• _Problem details_: Please could you give again the lines from the one holding "You are a computer-use agent. 1200x800" through the final line of the data below, exactly, with no other lines?

══ Data provided ══

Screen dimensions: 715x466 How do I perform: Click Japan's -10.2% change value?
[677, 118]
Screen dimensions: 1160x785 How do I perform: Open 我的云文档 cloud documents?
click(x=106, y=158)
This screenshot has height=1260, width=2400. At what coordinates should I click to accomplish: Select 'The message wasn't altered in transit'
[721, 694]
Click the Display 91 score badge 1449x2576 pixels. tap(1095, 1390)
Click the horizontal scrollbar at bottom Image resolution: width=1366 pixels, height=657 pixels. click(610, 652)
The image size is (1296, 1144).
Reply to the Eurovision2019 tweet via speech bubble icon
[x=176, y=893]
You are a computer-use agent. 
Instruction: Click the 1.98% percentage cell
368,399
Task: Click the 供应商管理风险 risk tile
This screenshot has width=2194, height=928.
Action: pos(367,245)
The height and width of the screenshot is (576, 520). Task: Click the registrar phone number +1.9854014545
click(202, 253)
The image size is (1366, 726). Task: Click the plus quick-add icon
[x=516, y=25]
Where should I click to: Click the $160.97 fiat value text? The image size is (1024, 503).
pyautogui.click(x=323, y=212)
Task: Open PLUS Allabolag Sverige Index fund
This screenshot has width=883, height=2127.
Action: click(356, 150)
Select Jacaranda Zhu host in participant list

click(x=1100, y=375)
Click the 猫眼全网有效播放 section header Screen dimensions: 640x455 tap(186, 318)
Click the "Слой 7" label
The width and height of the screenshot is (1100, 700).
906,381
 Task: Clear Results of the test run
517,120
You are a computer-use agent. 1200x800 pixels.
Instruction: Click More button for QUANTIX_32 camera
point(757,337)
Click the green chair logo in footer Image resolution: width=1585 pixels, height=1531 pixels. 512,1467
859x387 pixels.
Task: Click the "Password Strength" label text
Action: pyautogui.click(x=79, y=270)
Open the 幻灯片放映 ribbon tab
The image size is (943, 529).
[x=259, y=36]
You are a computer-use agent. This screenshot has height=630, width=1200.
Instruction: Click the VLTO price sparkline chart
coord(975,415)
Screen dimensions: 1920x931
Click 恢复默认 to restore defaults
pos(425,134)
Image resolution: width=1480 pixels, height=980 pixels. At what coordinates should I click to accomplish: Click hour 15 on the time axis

═══

• _Answer box_:
You are a computer-use agent. 1200x800 pixels.
Instruction: Click More button for QUANTIX_32 camera
point(757,337)
Click the green chair logo in footer Image resolution: width=1585 pixels, height=1531 pixels. 512,1467
859x387 pixels.
Task: Click the "Password Strength" label text
Action: pyautogui.click(x=79, y=270)
Open the 幻灯片放映 ribbon tab
The image size is (943, 529).
[x=259, y=36]
You are a computer-use agent. This screenshot has height=630, width=1200.
Instruction: Click the VLTO price sparkline chart
coord(975,415)
Screen dimensions: 1920x931
Click 恢复默认 to restore defaults
pos(425,134)
Image resolution: width=1480 pixels, height=980 pixels. At what coordinates should I click to accomplish: Click hour 15 on the time axis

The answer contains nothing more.